● **Goal of the exercise**: According to the biographical excerpt about Rieff below, during which years did he serve as a Senior Editor at Farrar, Straus and Giroux?

● **Excerpt to read**:
Rieff is the only child of Susan Sontag. His father, whom Sontag married in her teens and divorced in her 20s, is Philip Rieff, author of Freud: The Mind of A Moralist.

Rieff graduated from Princeton University in 1978, and was a Senior Editor at Farrar, Straus and Giroux from 1978 to 1989, working with such authors as Joseph Brodsky, Elias Canetti, Carlos Fuentes, Alberto Moravia, Les Murray, Philip Roth, Mario Vargas Llosa, and Marguerite Yourcenar.

He is a Senior Fellow at the World Policy Institute at the New School for Social Research, a Fellow at the New York Institute for the Humanities at New York University, a member of the Council on Foreign Relations, a board member of the Arms Division of Human Rights Watch and a board member of the Central Eurasia Project of the Open Society Institute.

Rieff has expressed strong disapproval of the American policies and actions that both informed and followed the invasion of Iraq [1].

● **Data block**:
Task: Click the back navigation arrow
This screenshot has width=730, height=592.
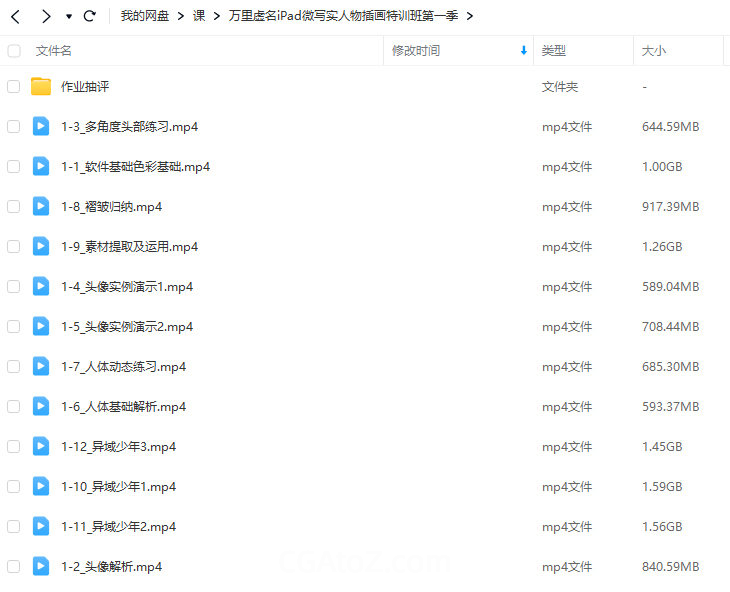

● **Solution for this problem**: From 1978 to 1989.